Fig. 3 CP2104 system diagram
Similar to the CP2102, the operation of the CP2104 controller is bounded, as shown in the figure below.
Fig. 4 CP2104 maximum electrical parameters
Comparing figures 1 and 2 with 3 and 4, it is obvious that the CP2102 and CP2104 share these major elements: a USB transceiver, UART interface, and voltage regulator. However, as is indicated by the corresponding datasheets for these components, there are differences that should influence your decision as to which device best serves the needs of your design.
The CP2102 vs. CP2104: Which Should I Use in My Design?
In order to choose between the CP2102 vs. CP2104, it is necessary to delve deeper into the capabilities and functionality of these devices to discover their significant differences and similarities.
The Differences and Similarities Between the CP2102 and CP2104
In Fig. 5 and 6, the pin assignments and descriptions are shown for the CP2102 and CP2104, respectively.
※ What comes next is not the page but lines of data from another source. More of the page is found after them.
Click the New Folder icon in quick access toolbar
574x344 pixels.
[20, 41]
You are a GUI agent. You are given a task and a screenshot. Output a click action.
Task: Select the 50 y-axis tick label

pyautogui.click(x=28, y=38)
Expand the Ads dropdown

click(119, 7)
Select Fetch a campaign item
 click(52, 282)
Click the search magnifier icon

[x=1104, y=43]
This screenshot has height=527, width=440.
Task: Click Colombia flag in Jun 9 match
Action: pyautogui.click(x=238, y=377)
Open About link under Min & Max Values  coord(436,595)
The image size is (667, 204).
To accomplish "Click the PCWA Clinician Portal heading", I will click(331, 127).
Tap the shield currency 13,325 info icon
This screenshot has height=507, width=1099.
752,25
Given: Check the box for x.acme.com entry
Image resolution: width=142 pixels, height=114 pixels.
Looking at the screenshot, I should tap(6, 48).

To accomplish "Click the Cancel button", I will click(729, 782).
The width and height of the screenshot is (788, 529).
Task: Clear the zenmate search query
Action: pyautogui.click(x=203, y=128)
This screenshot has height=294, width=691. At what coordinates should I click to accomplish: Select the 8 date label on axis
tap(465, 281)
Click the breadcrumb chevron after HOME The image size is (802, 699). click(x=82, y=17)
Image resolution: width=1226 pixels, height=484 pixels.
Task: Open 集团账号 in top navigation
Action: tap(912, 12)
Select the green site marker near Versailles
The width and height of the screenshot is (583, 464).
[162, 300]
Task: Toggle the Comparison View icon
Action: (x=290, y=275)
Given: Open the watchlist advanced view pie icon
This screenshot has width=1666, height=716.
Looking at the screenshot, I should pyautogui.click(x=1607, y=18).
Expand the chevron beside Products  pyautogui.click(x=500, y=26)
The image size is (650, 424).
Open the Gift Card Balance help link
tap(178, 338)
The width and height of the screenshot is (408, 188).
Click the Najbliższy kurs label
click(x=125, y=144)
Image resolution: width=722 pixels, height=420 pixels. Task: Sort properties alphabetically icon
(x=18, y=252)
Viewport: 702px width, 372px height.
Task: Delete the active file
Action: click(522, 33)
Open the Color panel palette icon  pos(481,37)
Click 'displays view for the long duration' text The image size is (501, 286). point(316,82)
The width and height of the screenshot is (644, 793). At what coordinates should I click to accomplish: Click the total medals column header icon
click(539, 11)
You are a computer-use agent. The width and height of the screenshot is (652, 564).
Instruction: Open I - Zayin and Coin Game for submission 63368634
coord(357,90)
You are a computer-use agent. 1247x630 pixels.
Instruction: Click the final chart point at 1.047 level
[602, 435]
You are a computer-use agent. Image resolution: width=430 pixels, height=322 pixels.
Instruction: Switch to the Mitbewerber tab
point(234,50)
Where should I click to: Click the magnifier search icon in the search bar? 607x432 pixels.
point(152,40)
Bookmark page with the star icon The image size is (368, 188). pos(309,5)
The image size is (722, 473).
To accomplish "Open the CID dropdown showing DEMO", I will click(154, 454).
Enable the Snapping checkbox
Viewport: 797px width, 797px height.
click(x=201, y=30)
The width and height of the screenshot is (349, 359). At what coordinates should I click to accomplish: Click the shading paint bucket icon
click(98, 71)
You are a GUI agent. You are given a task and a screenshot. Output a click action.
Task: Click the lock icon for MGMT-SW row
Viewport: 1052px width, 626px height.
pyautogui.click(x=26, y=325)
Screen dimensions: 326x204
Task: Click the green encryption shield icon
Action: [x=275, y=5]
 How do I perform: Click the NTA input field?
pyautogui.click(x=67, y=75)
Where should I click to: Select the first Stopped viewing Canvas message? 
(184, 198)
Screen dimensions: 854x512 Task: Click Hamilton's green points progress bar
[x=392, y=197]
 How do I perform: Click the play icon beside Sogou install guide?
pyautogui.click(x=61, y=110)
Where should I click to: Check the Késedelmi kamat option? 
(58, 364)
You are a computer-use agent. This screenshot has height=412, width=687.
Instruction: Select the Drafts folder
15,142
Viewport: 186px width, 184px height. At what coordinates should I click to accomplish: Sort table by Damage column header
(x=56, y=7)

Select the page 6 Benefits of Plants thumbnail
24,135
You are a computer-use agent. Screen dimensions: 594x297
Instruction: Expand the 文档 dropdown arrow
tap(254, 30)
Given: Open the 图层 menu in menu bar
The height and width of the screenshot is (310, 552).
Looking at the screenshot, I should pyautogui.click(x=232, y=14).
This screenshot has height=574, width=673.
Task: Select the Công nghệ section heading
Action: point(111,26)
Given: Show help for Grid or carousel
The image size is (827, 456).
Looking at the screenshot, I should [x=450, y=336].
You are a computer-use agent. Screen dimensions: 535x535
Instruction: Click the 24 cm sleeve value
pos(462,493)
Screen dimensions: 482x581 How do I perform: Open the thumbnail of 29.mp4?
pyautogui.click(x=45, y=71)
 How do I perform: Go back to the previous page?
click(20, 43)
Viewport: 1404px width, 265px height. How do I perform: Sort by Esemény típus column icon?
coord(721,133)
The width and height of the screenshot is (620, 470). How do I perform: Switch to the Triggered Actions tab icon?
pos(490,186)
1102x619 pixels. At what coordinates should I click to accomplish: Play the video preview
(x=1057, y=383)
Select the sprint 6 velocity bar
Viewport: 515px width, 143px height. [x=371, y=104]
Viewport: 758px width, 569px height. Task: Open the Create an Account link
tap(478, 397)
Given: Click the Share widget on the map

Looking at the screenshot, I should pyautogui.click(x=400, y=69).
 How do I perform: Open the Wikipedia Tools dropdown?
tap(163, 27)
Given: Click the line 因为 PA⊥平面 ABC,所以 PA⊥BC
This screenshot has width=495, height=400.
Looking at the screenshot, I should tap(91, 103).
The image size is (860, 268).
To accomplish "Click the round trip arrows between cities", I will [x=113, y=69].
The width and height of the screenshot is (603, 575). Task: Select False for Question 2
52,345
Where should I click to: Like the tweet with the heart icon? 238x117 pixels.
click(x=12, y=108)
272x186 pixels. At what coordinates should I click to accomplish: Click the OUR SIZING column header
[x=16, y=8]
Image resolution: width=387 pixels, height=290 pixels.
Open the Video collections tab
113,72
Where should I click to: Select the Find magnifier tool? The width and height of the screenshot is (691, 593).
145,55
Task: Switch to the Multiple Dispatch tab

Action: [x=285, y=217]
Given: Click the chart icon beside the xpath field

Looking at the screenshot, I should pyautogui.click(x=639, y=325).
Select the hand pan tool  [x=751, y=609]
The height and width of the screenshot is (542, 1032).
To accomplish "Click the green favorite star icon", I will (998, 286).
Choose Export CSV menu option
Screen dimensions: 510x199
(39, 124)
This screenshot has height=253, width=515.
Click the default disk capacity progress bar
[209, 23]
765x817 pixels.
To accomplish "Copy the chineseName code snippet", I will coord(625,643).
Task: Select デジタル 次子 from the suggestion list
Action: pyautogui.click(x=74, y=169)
Fig. 5 Pinout of the CP2102
Fig. 6 CP2104 pinout
These show that both controllers have similar functionality, as many of the same connection requirements are indicated for each device. However, an inspection of the CAD files for each component—Fig. 7 for the CP2102 and Fig. 8 for the CP2104—reveals that different schematic, footprint, and 3D models are required to accurately incorporate these devices in your design.
Fig. 7 CAD images for the CP2102
Fig. 8 CAD images for the CP2104
These and other significant differences are listed in the table below.
|The CP2102 vs. CP2104|
(5 mm x 5 mm x 0.9 mm)
(4 mm x 4 mm x 0.75 mm)
|UART baud rate||300 – 1M bps||300 – 2M bps|
|Windows OS virtual com port drivers||8®7®/Vista®/XP®/Server 2003®/2000®||7®/Vista®/XP®/Server 2003®/2000®|
|Mac OS virtual com port drivers||OS-X/OS-9||OS-X|
As the listings above indicate, the CP2102 and CP2104 are comparable components in terms of most applications. However, care must be taken when selecting your controller to ensure that not only are you satisfying your performance goals, but also that your data is accurate for a first pass yield design to facilitate right-first-time (RFT) manufacturing by your CM.